Bioinformatics. 2012 May 15;28(10):1353-8. doi: 10.1093/bioinformatics/bts163. Epub 2012 Apr 6.
Expression quantitative trait loci (eQTL) analysis links variations in gene expression levels to genotypes. For modern datasets, eQTL analysis is a computationally intensive task as it involves testing for association of billions of transcript-SNP (single-nucleotide polymorphism) pair. The heavy computational burden makes eQTL analysis less popular and sometimes forces analysts to restrict their attention to just a small subset of transcript-SNP pairs. As more transcripts and SNPs get interrogated over a growing number of samples, the demand for faster tools for eQTL analysis grows stronger.

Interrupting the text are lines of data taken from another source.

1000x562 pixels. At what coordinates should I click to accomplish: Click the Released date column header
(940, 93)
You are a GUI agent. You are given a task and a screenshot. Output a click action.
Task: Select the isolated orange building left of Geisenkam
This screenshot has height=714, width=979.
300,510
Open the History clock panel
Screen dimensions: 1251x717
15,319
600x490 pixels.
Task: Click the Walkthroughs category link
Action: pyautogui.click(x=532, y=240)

We have developed a new software for computationally efficient eQTL analysis called Matrix eQTL. In tests on large datasets, it was 2-3 orders of magnitude faster than existing popular tools for QTL/eQTL analysis, while finding the same eQTLs. The fast performance is achieved by special preprocessing and expressing the most computationally intensive part of the algorithm in terms of large matrix operations. Matrix eQTL supports additive linear and ANOVA models with covariates, including models with correlated and heteroskedastic errors. The issue of multiple testing is addressed by calculating false discovery rate; this can be done separately for cis- and trans-eQTLs.
表达数量性状基因座 (eQTL) 分析将基因表达水平的变化与基因型联系起来。对于现代数据集,eQTL 分析是一项计算密集型任务,因为它涉及到对数十亿个转录物-SNP(单核苷酸多态性)对的关联进行测试。沉重的计算负担使得 eQTL 分析不太受欢迎,有时迫使分析师将注意力仅集中在一小部分转录物-SNP 对上。随着越来越多的样本对越来越多的转录物和 SNP 进行检测,对 eQTL 分析更快工具的需求变得越来越强烈。
我们开发了一种新的软件,用于计算效率高的 eQTL 分析,称为 Matrix eQTL。在对大型数据集的测试中,它比现有的流行的 QTL/eQTL 分析工具快 2-3 个数量级,同时找到了相同的 eQTL。快速的性能是通过特殊的预处理和以大型矩阵操作为条件来表达算法中最计算密集的部分来实现的。Matrix eQTL 支持带有协变量的加性线性和 ANOVA 模型,包括具有相关和异方差误差的模型。通过计算错误发现率来解决多重测试问题;可以分别针对顺式和反式 eQTL 进行计算。